Turning right while moving
One of the most important yet difficult maneuvers. You don’t want to swing out too wide, yet you also don’t want to over steer and hit the curb.
Turning left while moving
This is important because you might have to cross traffic in the process, you don’t want to turn too early and move into oncoming traffic lanes.
Turning right from a stop
The most difficult part of this is to not swing out too wide into oncoming traffic, while not hitting the curb at the same time.
Turning left from a stop
This is significant skill because of right of way rules must be known, observed and applied across cars and potentially multiple traffic lines.
Lane integrity
You don’t want to drive too close to one side or the other, as you go forward. This can be tricky when on curvy roads
Visual Scan
It is imperative you are able to drive and observe each side of the car, out the front of the car, and what is happening behind you.
INTERMEDIATE SKILLS
3 second following rule
Increasing the distance between you and the car in front of you can help give you the time you need to recognize a potential hazard and respond safely.
Road Signs
Signs serve a number of purposes such as bringing attention to speed limits, detours, construction work, hazards, steep hills, etc.
Speeds
Speeds are important in order to maintain control of the vehicle while driving at different levels of speed, over hills, and in different road conditions.
Signaling (100’ rule)
The 100’ signaling rule allows you to communicate your intentions so that other cars on the road are aware.

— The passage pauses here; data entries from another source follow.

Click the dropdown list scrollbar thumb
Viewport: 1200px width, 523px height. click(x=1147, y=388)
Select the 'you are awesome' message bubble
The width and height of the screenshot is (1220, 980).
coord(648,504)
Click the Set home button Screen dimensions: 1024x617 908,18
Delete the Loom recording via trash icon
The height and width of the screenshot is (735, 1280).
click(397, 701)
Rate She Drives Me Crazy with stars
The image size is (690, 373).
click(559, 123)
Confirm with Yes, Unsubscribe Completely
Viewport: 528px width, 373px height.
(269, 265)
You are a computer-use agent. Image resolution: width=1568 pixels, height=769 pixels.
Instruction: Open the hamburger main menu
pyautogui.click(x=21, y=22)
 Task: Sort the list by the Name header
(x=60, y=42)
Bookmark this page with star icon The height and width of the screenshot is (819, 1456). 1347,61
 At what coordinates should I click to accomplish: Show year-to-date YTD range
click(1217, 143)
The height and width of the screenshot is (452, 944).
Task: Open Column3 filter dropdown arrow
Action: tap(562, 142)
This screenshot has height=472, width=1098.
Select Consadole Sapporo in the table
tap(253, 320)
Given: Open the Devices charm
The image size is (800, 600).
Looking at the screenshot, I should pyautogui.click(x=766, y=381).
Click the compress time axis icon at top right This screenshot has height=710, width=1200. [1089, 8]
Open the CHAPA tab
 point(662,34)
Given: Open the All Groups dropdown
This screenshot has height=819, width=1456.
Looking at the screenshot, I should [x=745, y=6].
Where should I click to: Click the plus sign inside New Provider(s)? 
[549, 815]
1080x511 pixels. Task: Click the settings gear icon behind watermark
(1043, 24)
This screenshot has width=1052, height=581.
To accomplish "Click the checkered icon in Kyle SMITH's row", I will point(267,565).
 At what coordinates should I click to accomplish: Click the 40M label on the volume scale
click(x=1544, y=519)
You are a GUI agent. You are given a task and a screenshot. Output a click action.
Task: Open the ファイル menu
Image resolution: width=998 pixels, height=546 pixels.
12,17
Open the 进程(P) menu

Identifying possible hazards
When driving, a hazard is something that forces you to change your speed or change your steering to avoid a collision.
Changing Lane properly
Changing lanes requires timing and attentiveness. You must look over your shoulder and check your blind spot, without losing lane integrity.
Roundabouts
Roundabouts reduced injury crashes by 75 percent at intersections where stop signs or signals were previously used, according to the IIHS.
Right turn yield (alley)
There are many intersections with a channelized right turn lane, where drivers turning right are separated by a small island through turning traffic.
90 Degree & Angle Parking
90 degree parking, or perpendicular car parking means parking the cars side by side, perpendicular to a wall, curb or something else.
Backing Out of a Space
Backing out of a space can be difficult because cars are often coming from both directions, while you are trying to get out of the space.
Curb/ Hill Parking
When you park alongside a curb the direction of your wheels is dependent on whether it’s uphill or downhill, and if there is a curb.
School Zones / Parks
School zone speed limits are important to observe while driving for the safety of students in the area.
ADVANCED SKILLS
Parallel Parking
Parallel parking gets a bad rap as a difficult maneuver but with the right training, breaking it into individual steps, it can be done quite easily in any sized vehicle.
Highway Driving
There are many key factors to highway driving; from merging, to awareness of others, to speed limit and merging on an off.
Rush Hour Driving
Between the volume of cars on the road, people rushing, and the stop and go movement of traffic, rush hour can be dangerous.
Bad Weather Driving
If you do get caught in bad weather, learn proper techniques of driving with snow, heavy rain, high winds, and sun.
Backing a straight line
It is important to understand where to look, and how to manipulate the car so that you can get from point A to B safely.
2 and 4 way stops
Stopping smoothly, understanding right of way and when it is your turn to go is important at these intersections.
Left turn center yield lane
Many two-way streets have a center lane marked as a two-way left turn lane. This lane is for the exclusive use of left turning vehicles.
Emergency Situations
What to do in if emergency vehicles are on the road you are driving.